Савка набрала почти полный туесок, когда со стороны родной деревни, что стояла у речного берега, донеслись крики. Эхо тех звуков дробилось и приглушалось лесными деревьями, и собирательница ягод невольно замерла прислушиваясь.
Деревня ждала возвращения мужчин-охотников, и, судя по громким крикам родичей, добыча выдалась доброй. Савка закрыла туесок и заторопилась обратно по многажды хоженым тропам. Но чем ближе она подходила к селению, тем большая тревога сжимала её сердце. Плачи, хрипы и стоны, что стали слышны уже отчётливо, никак не походили на звуки людской радости. В десяти шагах от опушки Савка остановилась и спряталась в зарослях кустарника. Снаружи она, скрываемая полумраком леса, была едва различима для любопытных глаз, но сама же видела деревню как на ладони.

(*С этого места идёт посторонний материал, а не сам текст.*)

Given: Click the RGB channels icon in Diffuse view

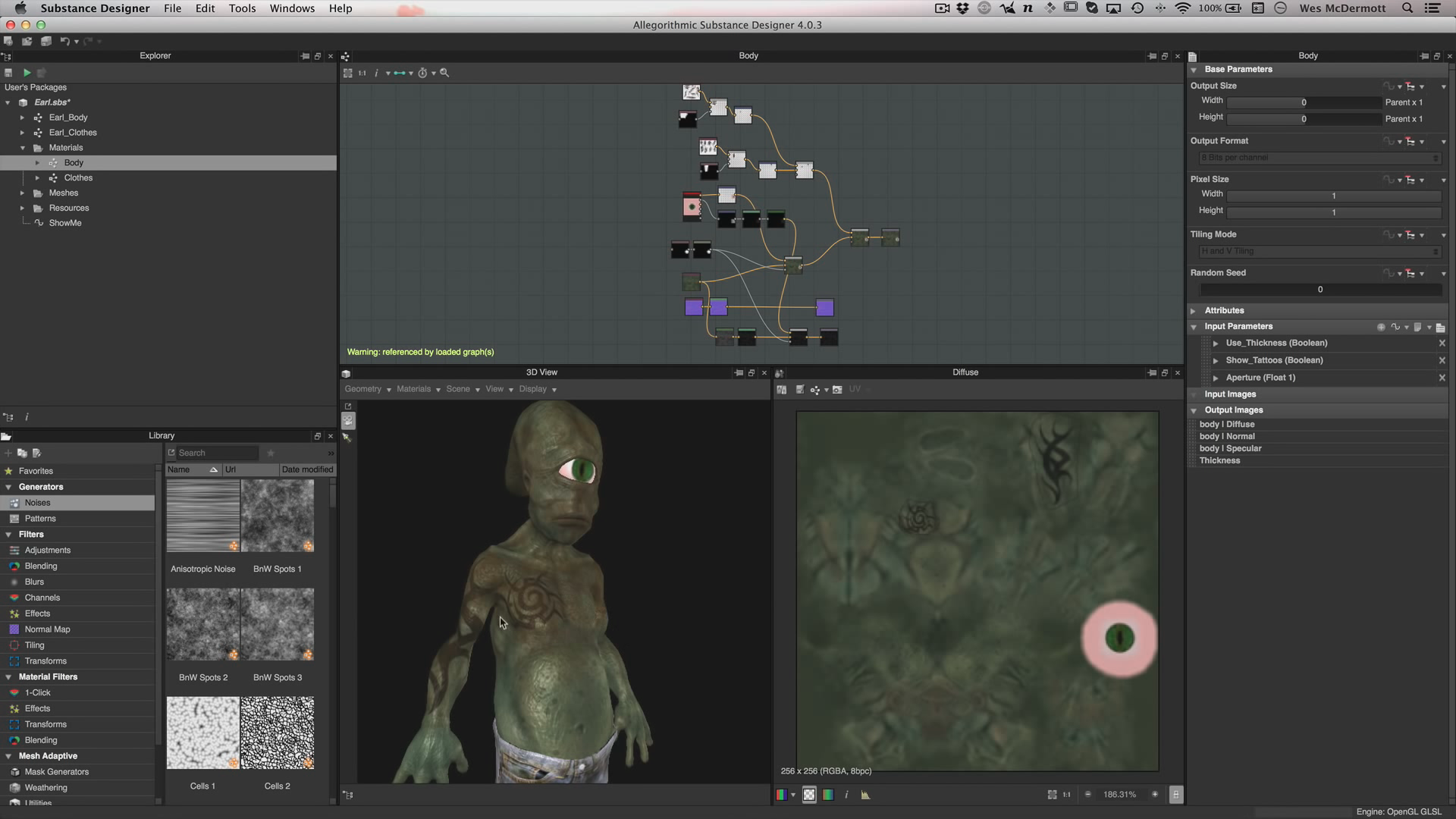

Несколько родичей недвижимо лежали на земле, а вокруг них сидели перепачканные дети и женщины в разорванных одеждах. Между домами сновали оружные чужаки в звериных шкурах. Лица их были обветренны, а обнажённые мечи влажно темнели на солнце. Чужаки по-хозяйски выводили коз из хлевов, ловили перепуганных куриц, тащили на плечах куски вяленого мяса. Какой-то деревенский малец, Савка не смогла узнать его со спины, шёл по улице как слепой котёнок, натыкаясь на лиходеев и путаясь у тех под ногами. Один из чужаков гаркнул на него и оттолкнул от себя ударом меча. Малец согнулся пополам и ничком упал на землю.
«Беги! Беги! Беги!» – дятлом застучало в висках Савки, и, пятясь назад, девушка осторожно выбралась из кустарника. Спешно, но стараясь не шуметь, Савка уходила от деревни. Она держалась реки, не углубляясь в чащу, так как помнила рассказы отца про лютых зверей, что одним ударом когтистой лапы могли вспороть человеку живот. Савка уже миновала ягодную полянку, где была совсем недавно, как путь ей преградил небольшой болотистый затон. Пришлось его огибать, забирая вправо.
Крики из деревни сюда уже не доходили. Вокруг стоял глухой лес, который жил своей жизнью – жизнью неизвестной, пугающей и непонятной. Ему не было дела до людских страданий, он лишь равнодушно позволял представительнице рода человеческого идти по мягкому покрову из прошлогодних хвои и листьев. Впрочем, позволял до поры до времени.
Савка почти обогнула затон, когда за ближним рядом деревьев послышался утробный рык: что-то большое, тёмное и остро пахнущее стояло за стволами. Девушка знала, что голодный зверь рычать не станет, а бросится на добычу сразу. Это только зверь сытый или самка с детёнышем сначала намекнут непрошеному гостю, чтоб тот убирался по добру, по здорову. Но страх советчик плохой, зато погонщик хороший. В ужасе Савка бросилась в сторону реки. Продираясь меж еловых лап и оступаясь на выпирающих из земли корнях, она наконец-то выбралась из чащи на узкий берег. Там она упала, поползла дальше на карачках и, когда вода достала ей до плеч, поплыла.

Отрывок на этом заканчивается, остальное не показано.